TRANSFER OF DATA ABROAD

The data we collect may be transferred to any of the countries in which we operate in order to allow us to use the information in accordance with this privacy policy. The data you provide may be transferred to countries (including the United States) that do not have data protection laws equivalent to those in force in the EEC. The user expressly accepts such transfers of personal data. Any transfer of your data to countries located outside the European Union shall take place, in any case, in compliance with the appropriate guarantees for the purposes of the transfer itself, in accordance with the applicable legislation and in particular with Articles 44 to 46 of the GDPR.

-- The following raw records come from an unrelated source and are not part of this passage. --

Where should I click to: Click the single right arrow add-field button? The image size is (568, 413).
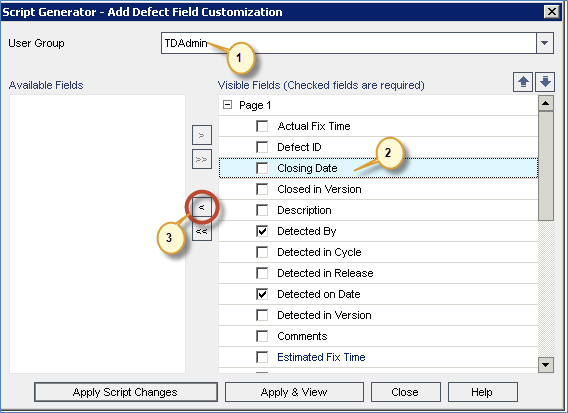point(202,135)
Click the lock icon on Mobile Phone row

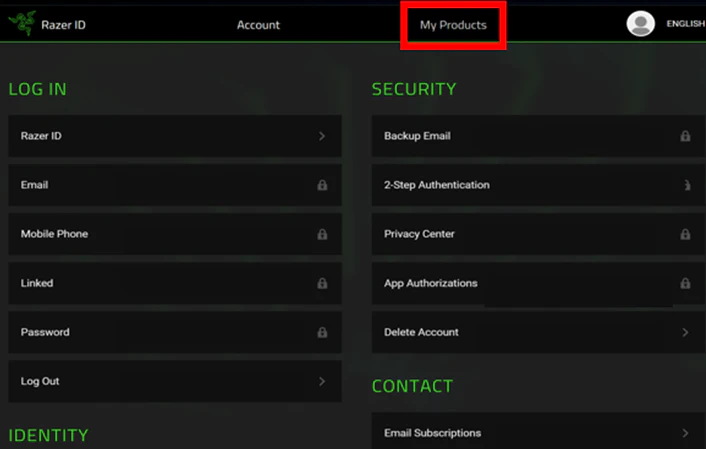(x=322, y=234)
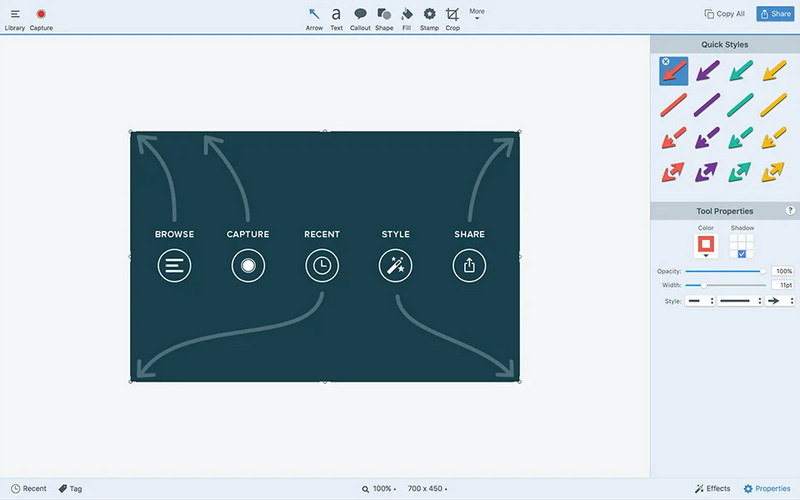Screen dimensions: 800x500
Task: Click the Share button
Action: pos(774,14)
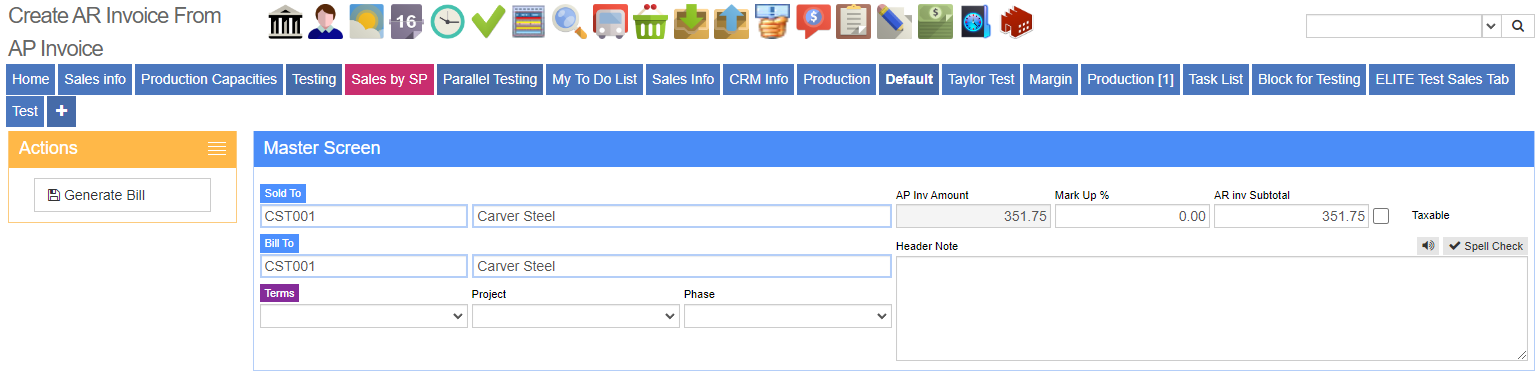The height and width of the screenshot is (375, 1539).
Task: Launch the magnifying glass search icon
Action: click(x=570, y=21)
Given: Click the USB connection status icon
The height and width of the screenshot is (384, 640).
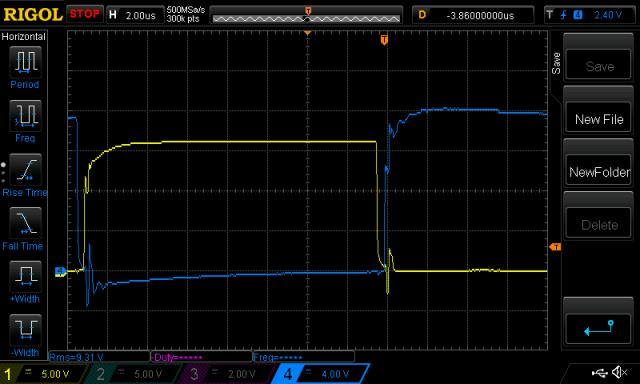Looking at the screenshot, I should click(600, 372).
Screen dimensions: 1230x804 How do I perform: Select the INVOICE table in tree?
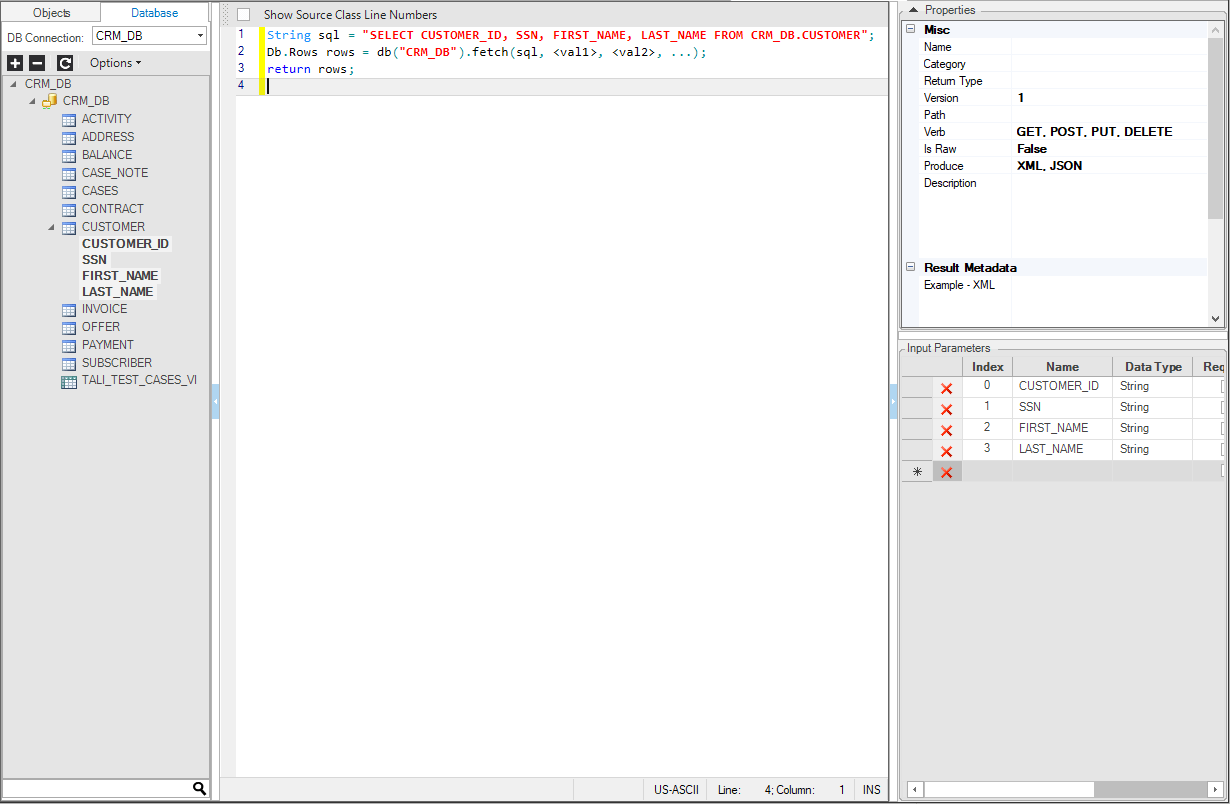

You can obtain a copy of all the data held by the Data Controller by sending a request to the addresses indicated in the relevant paragraph.

Minors (under 18)

If a minor under the age of 18 connects to the Website, the Data Controller shall collect and process his/her for the purposes and in the manner referred to in this information, in compliance with the rules on the processing of personal data of minors pursuant to Art. 8 GDPR with the prior consent of the parent and/or guardian and/or person acting on their behalf whose data may be collected only to obtain said consent in the manner provided by the Website.

RECIPIENTS OF DATA

There are no recipients of the acquired data as DIAMANTE LUXURY MANAGEMENT SRL manages the site independently.

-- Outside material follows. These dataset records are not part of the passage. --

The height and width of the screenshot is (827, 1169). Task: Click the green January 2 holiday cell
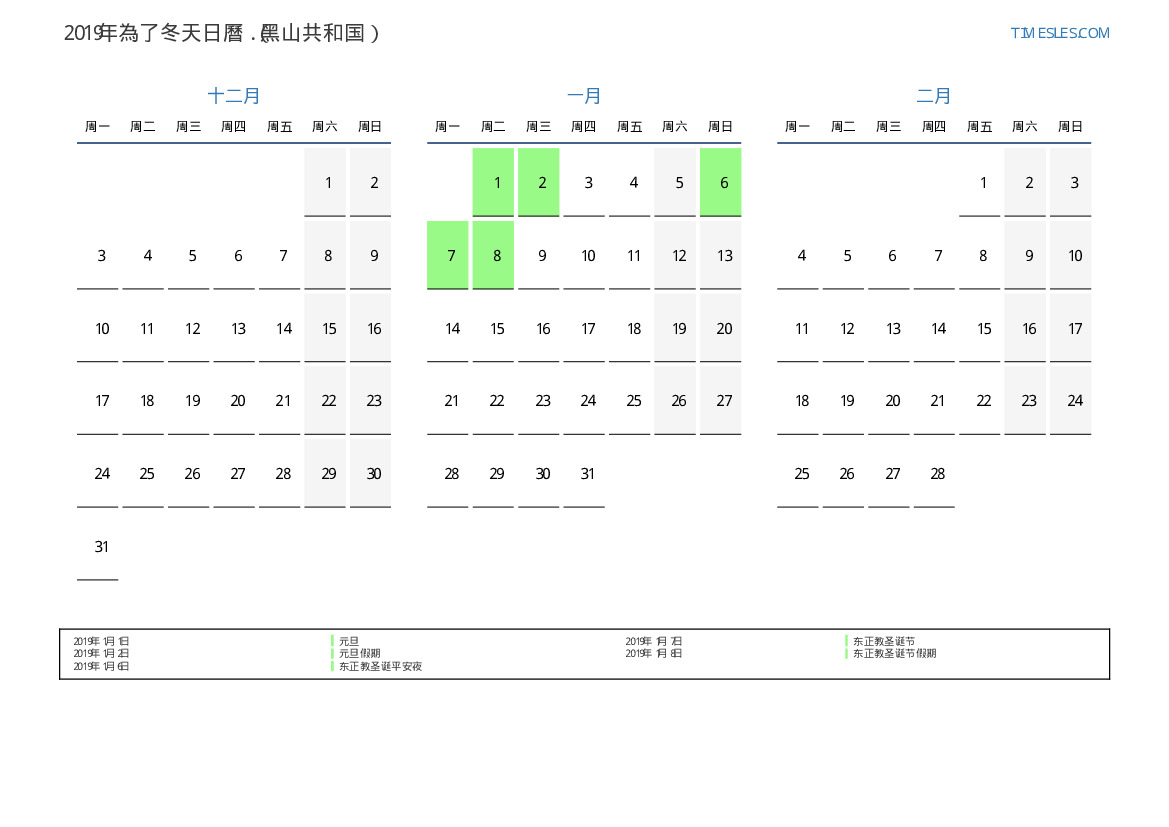tap(539, 182)
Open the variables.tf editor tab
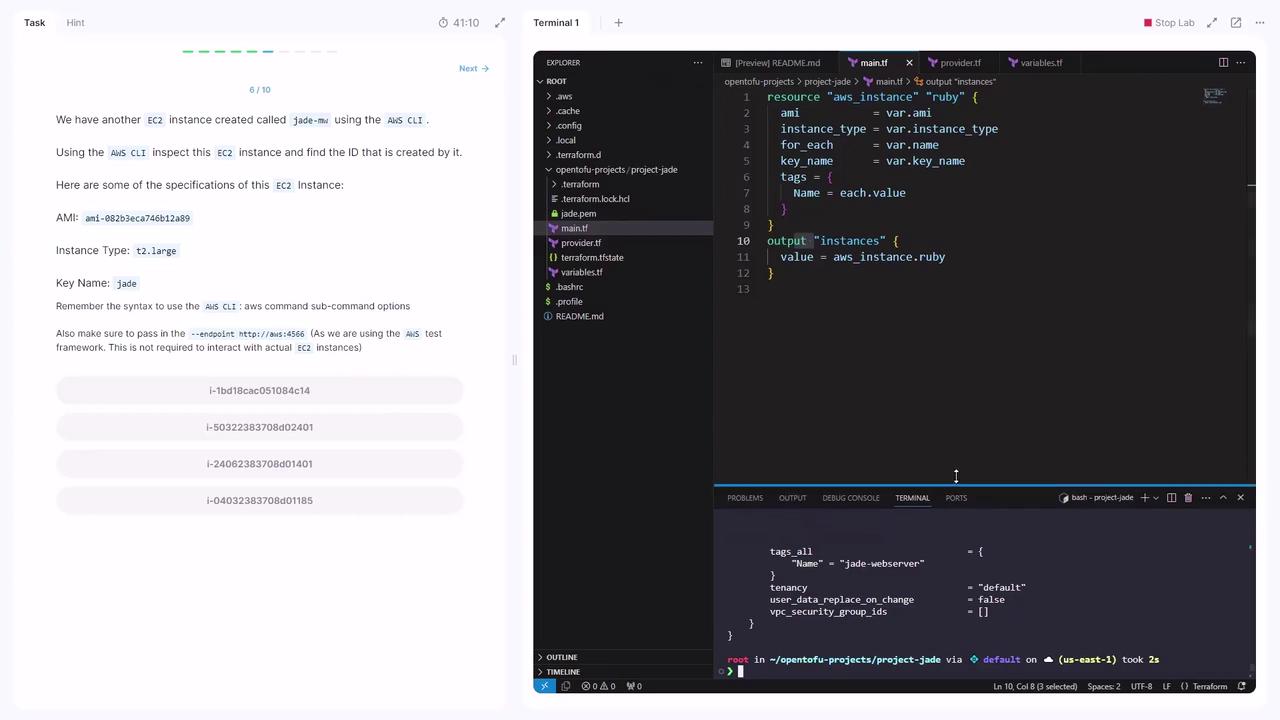1280x720 pixels. pyautogui.click(x=1040, y=62)

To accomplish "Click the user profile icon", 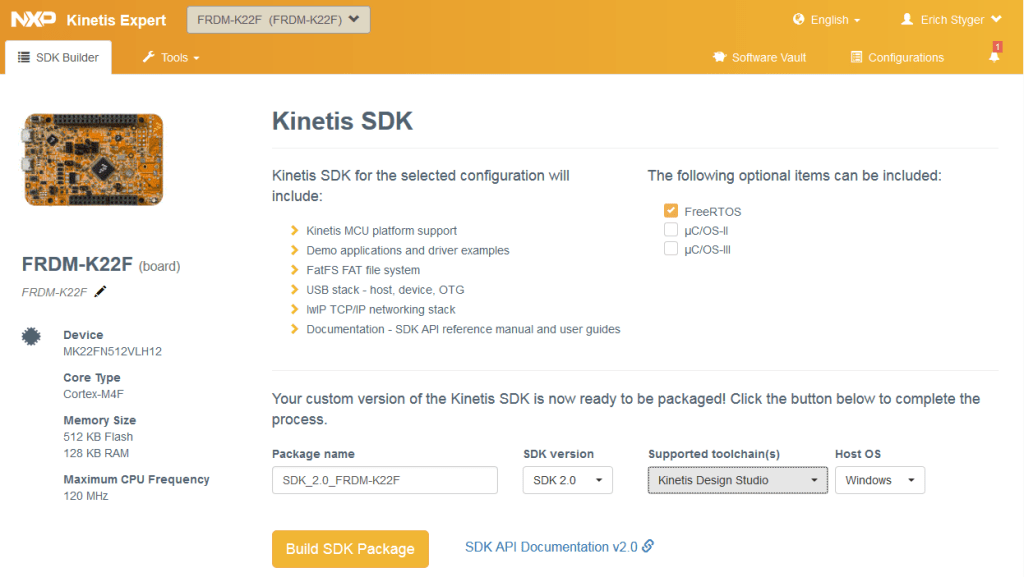I will click(x=907, y=20).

RIGHTS OF THE INTERESTED PARTIES

At any time, pursuant to articles 15 to 22 of Regulation (EU) 2016/679, you may exercise the right to:

1. request confirmation of the existence of any personal data of your concern;
2. obtain information on the purposes of the processing, the categories of personal data and the recipients or categories of recipients to whom the personal data have been or will be communicated and, where possible, the period of retention;
3. obtain the correction and deletion of your personal data;
4. obtain the restriction of processing;
5. obtain data portability, i.e. receive data from a data controller, in a format that is structured, commonly used and machine-readable, and to transmit them to another data controller without impediment;
6. object to processing at any time and also in the case of processing for direct marketing purposes;
7. object  to any automated decision-making process relating to individuals, including profiling.
8. ask the data controller to access personal data and to correct or cancel them or limit their processing or to oppose their processing, in addition to the right to data portability;
9. withdraw consent at any time without affecting the lawfulness of processing based on prior consent before its withdrawal;
10. submit a complaint to a supervisory authority.

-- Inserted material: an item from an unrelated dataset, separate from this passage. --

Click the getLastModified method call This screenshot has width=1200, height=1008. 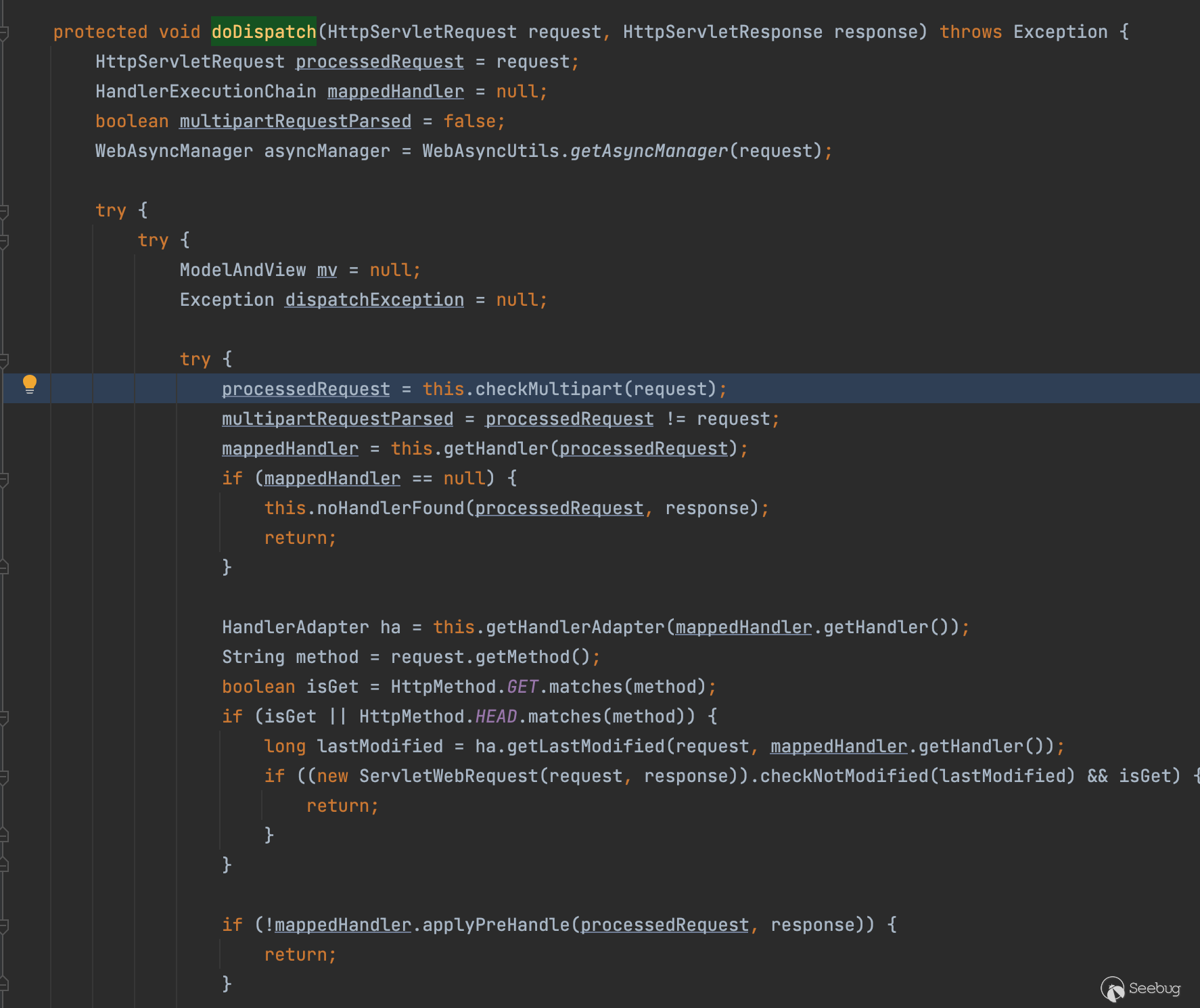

Details on the right to object

When personal data are processed in the public interest, in the exercise of public authority vested in the Data Controller or to pursue a legitimate interest of the Data Controller, users shall have the right to object to processing on grounds relating to their particular situation.

Please note that users can object to the processing without providing any reasons, if their data are processed for purposes covered by those indicated in this document and which may be considered direct marketing. Users can refer to the respective sections of this document to verify if the Data Controller processes data for direct marketing purposes.

How to exercise your rights

To exercise their rights, users can send a request to the contact details of the Data Controller indicated in this document. Requests are filed free of charge and processed by the Data Controller as soon as possible, in any case within one month.

CHANGES TO THIS PRIVACY POLICY

The Data Controller reserves the right to update and/or modify this privacy policy at any time, informing users on this page and, if possible, on this application as well as, if technically and legally possible, by sending a notification to users through one of the contact details held by the Data Controller. Therefore, please review this page frequently, referring to the date of the last modification, indicated at the bottom.

If such modifications concern a processing whose legal basis is consent, the Data Controller will collect the User’s consent again, if necessary.